А. Гаспарян: Осмыслить. Осмыслить тот опыт, сделать то, что должны были сделать в 1956 году. Потому что некоторые уроки той эпохи, к огромному сожалению, актуальны для нас и сегодня. Потому что все эти заявления, звучащие в обществе, о том, что надо немедленно разбираться с пятой колонной, – это привет оттуда, из 1937 года. Абсолютная вседозволенность элиты тоже родом оттуда, потому что в какой-то момент она понимает, что с ней теперь уже точно ничего не сделают. И вот эти наши родовые травмы преследовали нас вплоть до распада Советского Союза. Потом мы обросли новыми родовыми травмами, уже в современной Российской Федерации. А если мы посмотрим на постсоветское пространство, то здесь вообще в полном объеме можно наслаждаться последствиями тех самых невыученных уроков.

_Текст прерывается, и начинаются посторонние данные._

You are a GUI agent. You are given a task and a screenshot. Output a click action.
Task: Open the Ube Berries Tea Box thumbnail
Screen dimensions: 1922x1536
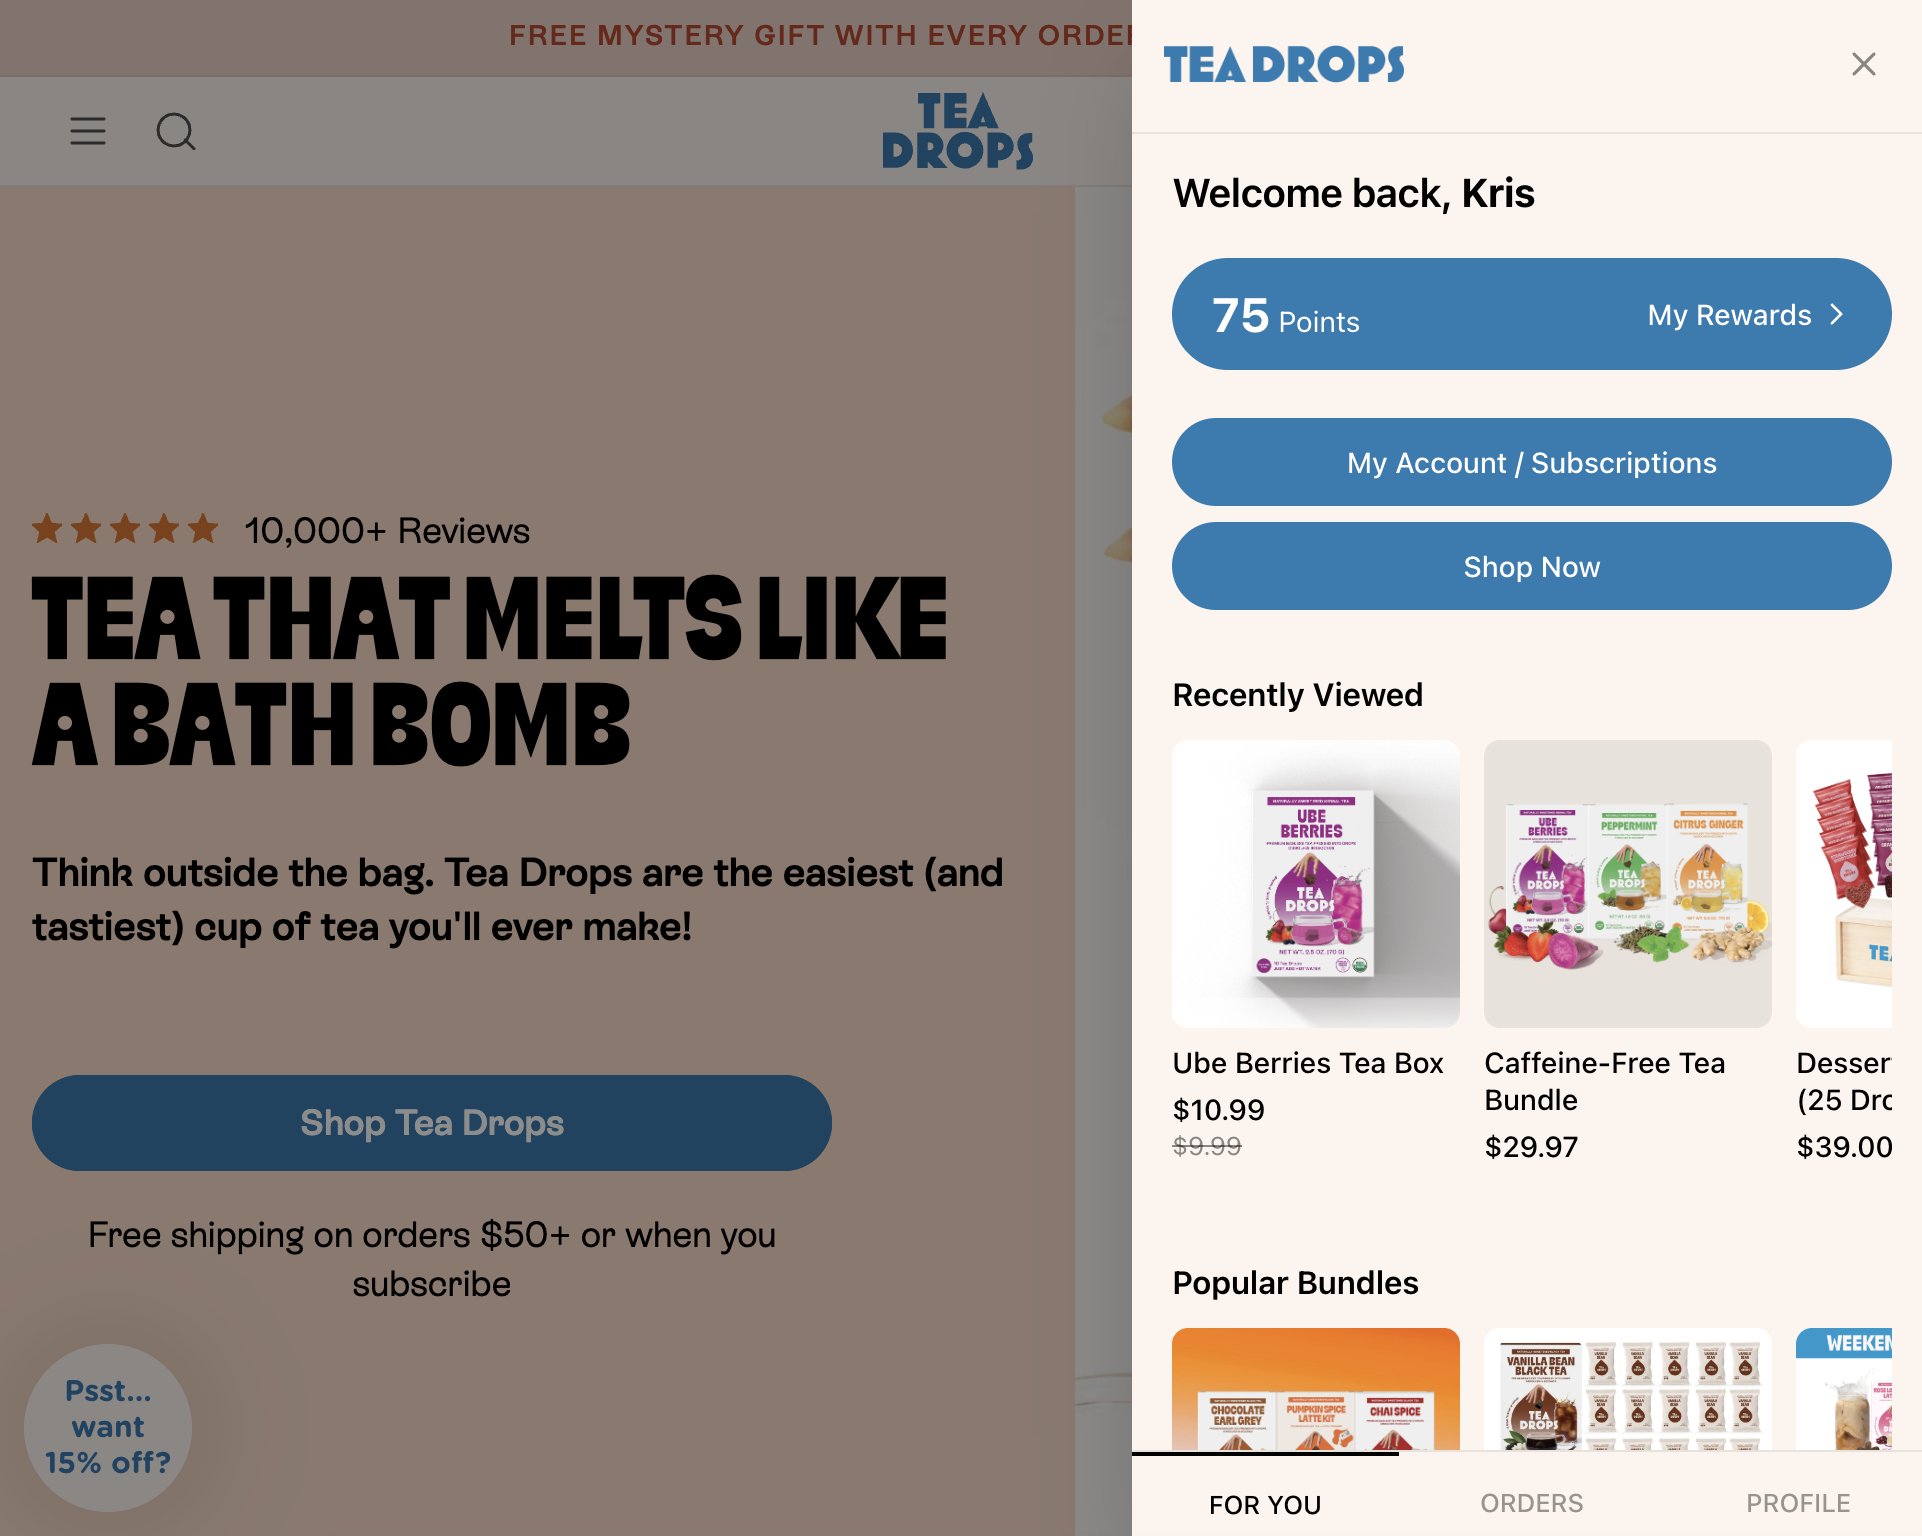(x=1315, y=884)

Д. Куликов: В этом смысле про невыученные уроки здорово сказал один из основоположников нашей истории В. О. Ключевский: «История ничему не учит, а только наказывает за незнание уроков». Сказано очень правильно, потому что надо учиться у истории. Но учиться можно только в том случае, если ты извлекаешь опыт. А опыт можно извлечь, только если ты относишься к ситуации критично. Ты спрашиваешь: что делать? Развивать критическое мышление. У нас же не случайно назвали «церквями», в кавычки поставив это слово, два лагеря общественного мнения. Потому что в его основе лежит догматически организованная вера – либо в непогрешимость Иосифа Виссарионовича, либо в преступность Иосифа Виссарионовича. Но догматически организованная вера в принципе не дает тебе возможности извлечь опыт, поскольку она не позволяет относиться к тому или иному вопросу критически. Ты не можешь критиковать. Взять хоть одну концепцию, хоть другую. А чтобы утвердить свою концепцию, ты обязан ее критиковать. Но ты не можешь. Представляешь, какой получается парадокс? Остается только в мягком варианте биться подушками, а в жестком – отрывать головы друг другу. Не дай бог нам дойти до этого жуткого состояния. Поэтому выход только один: критически относиться к обеим позициям и стараться извлечь опыт из критики, формируя подлинный предмет этого опыта. Например, как ответить на вопрос: что же мы такое все-таки построили? Самым большим бредом будет считать, что мы построили культ личности или волюнтаризм. Наверное, у нас есть кандидаты, доктора социологических наук, академики, обществоведы и социологи. Так может, вы, обществоведы и социологи, опишете это общество как социальную структуру, как власть, как политику? Или вы по-прежнему будете обсуждать, что один был параноиком, а другой – волюнтаристом? Прекрасное научное знание! Но мне такого знания не надо!